Data excerpts:
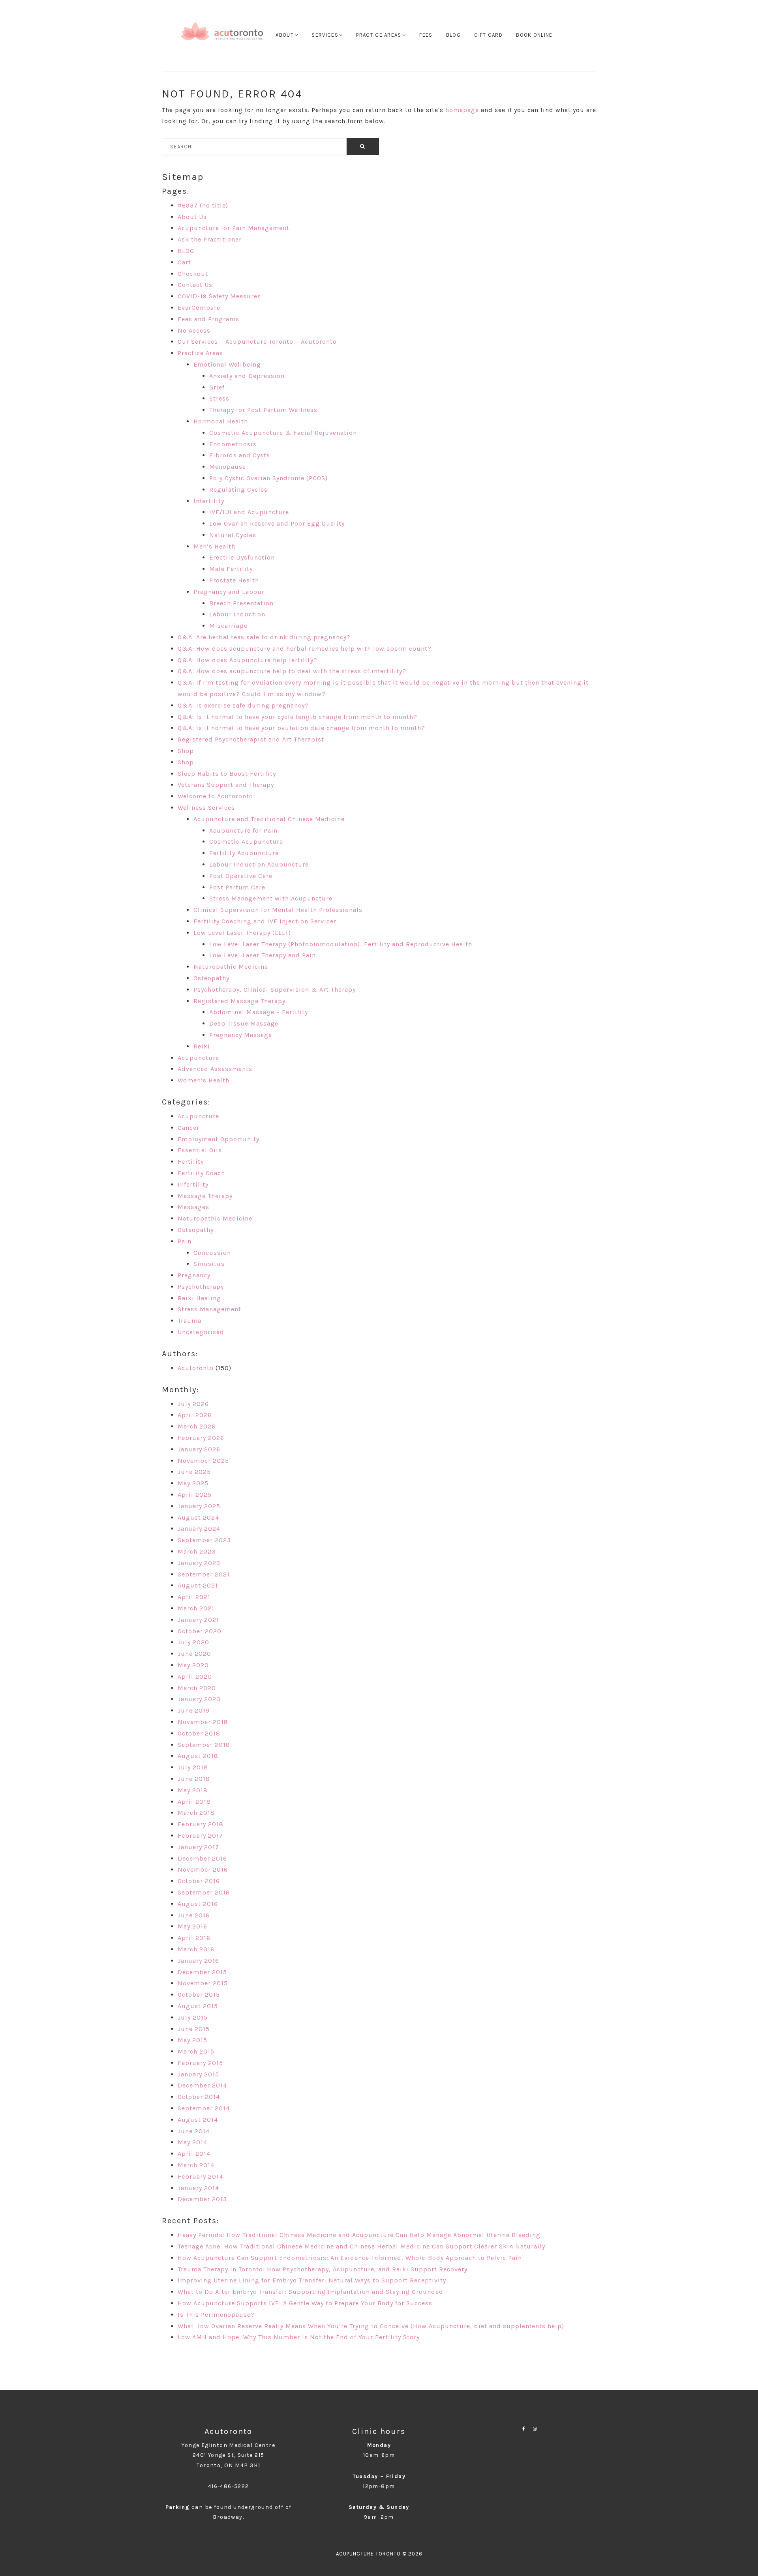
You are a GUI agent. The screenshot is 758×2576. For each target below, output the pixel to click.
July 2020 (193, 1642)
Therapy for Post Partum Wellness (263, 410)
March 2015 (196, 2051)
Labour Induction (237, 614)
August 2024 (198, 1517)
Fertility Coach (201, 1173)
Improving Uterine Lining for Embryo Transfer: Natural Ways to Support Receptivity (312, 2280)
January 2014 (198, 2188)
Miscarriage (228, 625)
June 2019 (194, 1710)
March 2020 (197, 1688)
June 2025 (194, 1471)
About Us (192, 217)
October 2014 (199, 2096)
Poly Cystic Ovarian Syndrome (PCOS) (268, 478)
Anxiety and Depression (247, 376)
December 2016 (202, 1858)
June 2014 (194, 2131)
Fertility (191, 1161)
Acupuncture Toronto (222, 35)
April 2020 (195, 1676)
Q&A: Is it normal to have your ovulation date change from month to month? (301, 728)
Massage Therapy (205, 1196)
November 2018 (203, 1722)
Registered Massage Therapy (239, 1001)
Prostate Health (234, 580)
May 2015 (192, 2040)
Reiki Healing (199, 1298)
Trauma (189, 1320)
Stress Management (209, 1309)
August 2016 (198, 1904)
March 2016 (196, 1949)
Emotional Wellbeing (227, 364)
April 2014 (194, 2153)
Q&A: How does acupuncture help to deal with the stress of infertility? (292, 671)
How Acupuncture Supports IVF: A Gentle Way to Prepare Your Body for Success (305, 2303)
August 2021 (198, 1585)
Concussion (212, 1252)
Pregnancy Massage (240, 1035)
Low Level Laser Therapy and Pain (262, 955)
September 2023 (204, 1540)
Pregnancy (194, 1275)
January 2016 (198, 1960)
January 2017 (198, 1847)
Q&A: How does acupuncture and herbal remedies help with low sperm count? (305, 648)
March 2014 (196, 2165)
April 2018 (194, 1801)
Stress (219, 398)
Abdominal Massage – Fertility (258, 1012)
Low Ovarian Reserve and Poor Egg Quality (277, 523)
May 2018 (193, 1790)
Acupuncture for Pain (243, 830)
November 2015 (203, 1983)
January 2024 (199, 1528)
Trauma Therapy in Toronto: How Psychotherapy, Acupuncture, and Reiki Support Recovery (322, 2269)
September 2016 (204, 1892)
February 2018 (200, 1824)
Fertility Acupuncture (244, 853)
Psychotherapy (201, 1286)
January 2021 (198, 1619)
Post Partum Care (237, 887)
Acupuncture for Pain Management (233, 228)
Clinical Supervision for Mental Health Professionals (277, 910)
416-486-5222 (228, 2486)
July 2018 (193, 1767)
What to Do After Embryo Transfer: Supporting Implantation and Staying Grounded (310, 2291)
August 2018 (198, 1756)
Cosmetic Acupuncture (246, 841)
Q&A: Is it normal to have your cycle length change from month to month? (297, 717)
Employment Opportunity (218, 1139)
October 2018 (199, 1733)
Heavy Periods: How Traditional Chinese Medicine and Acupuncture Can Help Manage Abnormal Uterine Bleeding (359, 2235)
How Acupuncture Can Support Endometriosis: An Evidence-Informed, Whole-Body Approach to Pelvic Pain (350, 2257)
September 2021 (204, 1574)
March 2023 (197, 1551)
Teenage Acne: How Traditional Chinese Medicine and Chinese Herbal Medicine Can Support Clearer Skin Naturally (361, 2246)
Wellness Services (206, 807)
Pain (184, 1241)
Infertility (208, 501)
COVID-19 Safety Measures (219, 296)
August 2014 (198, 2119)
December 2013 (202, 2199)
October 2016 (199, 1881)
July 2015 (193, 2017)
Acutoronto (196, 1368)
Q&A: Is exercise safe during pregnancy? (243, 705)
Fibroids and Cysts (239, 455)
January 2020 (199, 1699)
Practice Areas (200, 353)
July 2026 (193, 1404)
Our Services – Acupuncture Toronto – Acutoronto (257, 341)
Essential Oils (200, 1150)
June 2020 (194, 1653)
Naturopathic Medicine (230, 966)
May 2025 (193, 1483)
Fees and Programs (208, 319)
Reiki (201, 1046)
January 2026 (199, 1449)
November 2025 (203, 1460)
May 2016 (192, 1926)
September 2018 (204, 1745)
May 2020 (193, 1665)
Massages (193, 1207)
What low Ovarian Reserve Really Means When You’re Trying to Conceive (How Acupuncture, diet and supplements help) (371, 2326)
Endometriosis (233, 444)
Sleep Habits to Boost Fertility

Problem description: Your answer should hold exactly the lines from the one containing "Q&A: Is exercise" through the end of the entries above, and nothing else.

Written response:
Q&A: Is exercise safe during pregnancy? (243, 705)
Fibroids and Cysts (239, 455)
January 2020 (199, 1699)
Practice Areas (200, 353)
July 2026 (193, 1404)
Our Services – Acupuncture Toronto – Acutoronto (257, 341)
Essential Oils (200, 1150)
June 2020 (194, 1653)
Naturopathic Medicine (230, 966)
May 2025 (193, 1483)
Fees and Programs (208, 319)
Reiki (201, 1046)
January 2026 (199, 1449)
November 2025 (203, 1460)
May 2016 (192, 1926)
September 2018 (204, 1745)
May 2020 (193, 1665)
Massages (193, 1207)
What low Ovarian Reserve Really Means When You’re Trying to Conceive (How Acupuncture, diet and supplements help) (371, 2326)
Endometriosis (233, 444)
Sleep Habits to Boost Fertility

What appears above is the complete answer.